Este processo simples e casual, como acabamos de descrever, leva a uma cisão profunda - criam-se duas (ou mais) realidades. Os detentores da informação sentem um poder inicial, o poder de transmitir uma realidade distinta da que conhecem... o poder da mentira. Se os outros forem levados a acreditar numa certa realidade, até que as evidências o desmintam, essa será a única realidade que conhecerão, como consequência da sua boa fé. Se tiverem "bons" motivos, e justificação compreensível para essa ocultação de informação, podem esperar atenuar as reacções.
No entanto, é claro que no embate entre uma realidade fabricada e a realidade percepcionada há um desequilíbrio que mais tarde ou mais cedo criará brechas na fábrica e no fabricante.

A situação de desequilíbrio manifesta-se de várias formas, começando pelo desajustamento da noção de Verdade. A Verdade deixa de estar ligada a uma realidade primeva, e passa a ser uma "verdade social" fabricada... e sobre a relação entre as duas passará a haver muitas "verdades intermédias" consoante o nível de conhecimento dos "factos" que se pretende reportar. Haverá quem seja levado sem perceber a fabricação, agindo dando crédito aos emissores, e haverá quem perceba e esteja consciente de alguma parte da fabricação. 
A "verdade social" mede-se pelo contexto social em que os próprios estão sujeitos... se milhares de pessoas afirmarem que um painel é branco, muito dificilmente haverá uma voz a dizer que o painel é preto - ainda que o veja... sob o risco de ser considerado anormal. Deverá compreender o que se passa, perceber onde está o problema... e agir em conformidade, dentro das suas possibilidades e contexto.

A fabricação de realidade alternativa tanto pode ser um sonho como um pesadelo. Essa capacidade intrínseca que acabou por se desenvolver dentro do cérebro humano, e que simula uma outra realidade (ou interpretação dela), é também responsável pela arte, seja pelo espectáculo, seja pela literatura... leva-nos para mundos alternativos na imaginação. Castrar o ser humano de tal capacidade seria reduzi-lo a uma dimensão pobre, e certamente não teria potenciado este seu desenvolvimento. 
O Homem tem assim capacidade de criar realidades diferentes daquela que presencia, com uma potência infindável, mas estará a caminhar para uma situação de profundo desequilíbrio se pretender que essa fabricação poderá definitivamente ocultar a outra realidade - que o remete aos outros, e à sua  reflexão em si. O caminho do desequilíbrio constante, e sem fim à vista, poderá levar a uma situação de caos irrecuperável, por confrontação com a realidade primeva, que nos definiu e que se sobreporá. Um estado de desequilíbrio perene não é um estado de equilíbrio...
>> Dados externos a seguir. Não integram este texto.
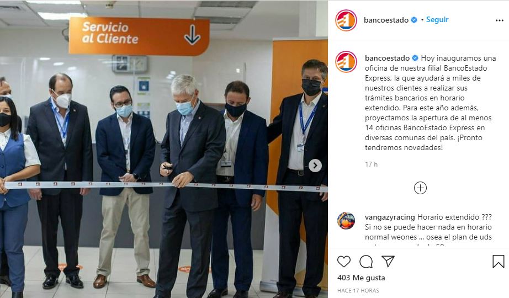Open vangazyracing commenter profile name
509x298 pixels.
point(390,217)
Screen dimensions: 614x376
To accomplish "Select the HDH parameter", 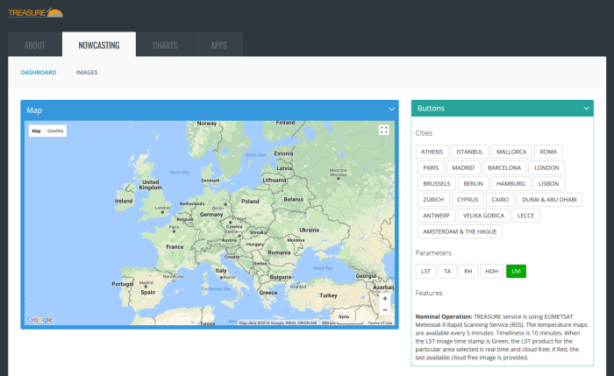I will (x=492, y=271).
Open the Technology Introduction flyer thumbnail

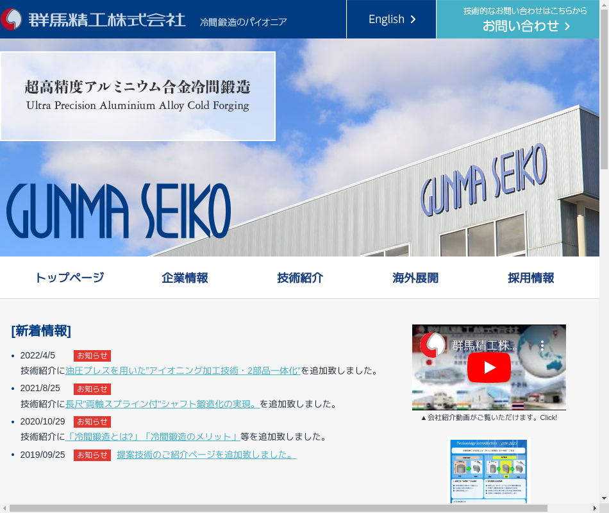(x=488, y=471)
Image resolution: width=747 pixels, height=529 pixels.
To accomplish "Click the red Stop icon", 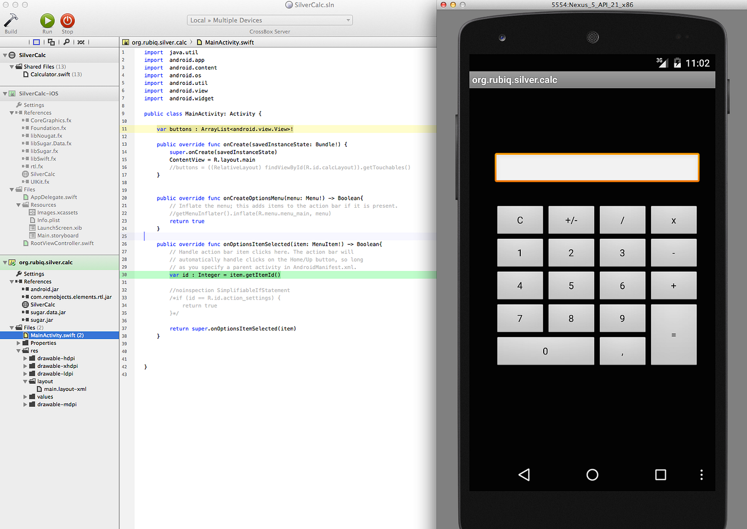I will coord(67,20).
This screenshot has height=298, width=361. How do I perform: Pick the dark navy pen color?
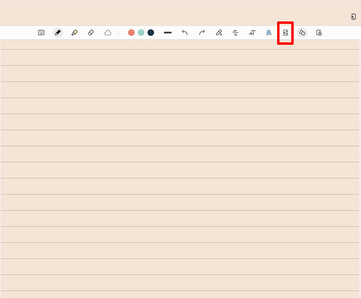tap(151, 33)
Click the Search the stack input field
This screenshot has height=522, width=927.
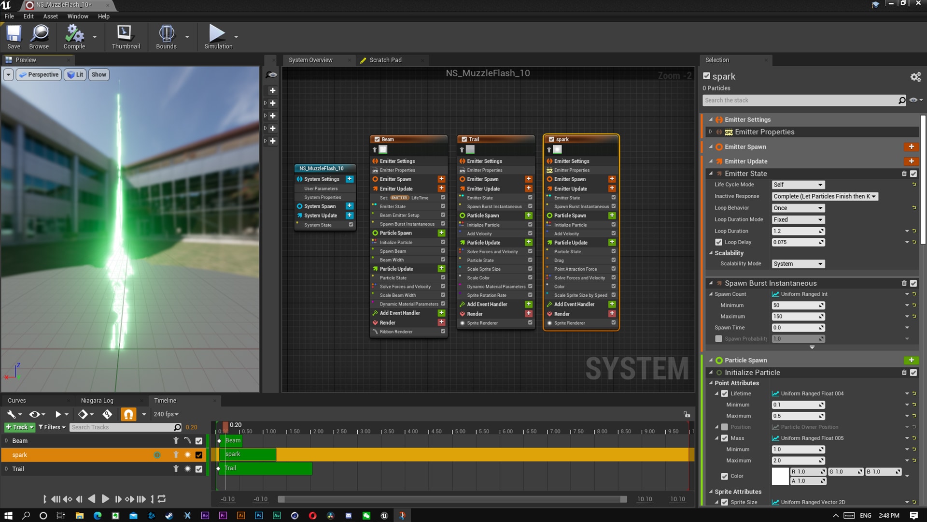pyautogui.click(x=801, y=100)
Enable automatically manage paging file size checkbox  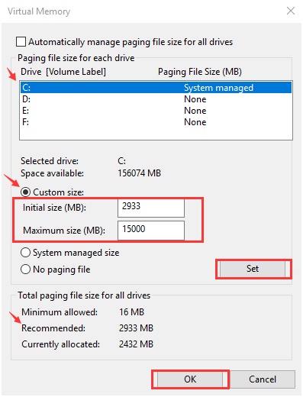click(21, 42)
Consoante o conhecimento adquirido, há acções que conduzem a uma reposição do equilíbrio, depois do acentuado desequilíbrio... essas acções são individuais e cada um pode ser agente no sentido de repor o equilíbrio - em sentido inverso, desconstruindo por forma semelhante à construção... sem desnecessários sobressaltos (que poderiam levar a adicionais desequilíbrios).  Perante diferentes estados de conhecimento, os agentes de equilíbrio definem-se pelas acções que conduzirão a esse equilíbrio... que será necessariamente um equilíbrio dinâmico.
A dinâmica e o equilíbrio não se irá esgotar nos seus intervenientes actuais... mas começará certamente pelas acções desses!
A balança, a libra, é ainda raiz da libredade... uma liberdade consciente do equilíbrio em jogo, acessível a todos os seres pensantes, com o devido estímulo educacional.

Este é um texto que começa e que se relaciona com a noção de amor, com a necessidade de dar tudo, pedindo em troca apenas a reflexão... será esse o nosso papel construtivo no sentido do equilíbrio.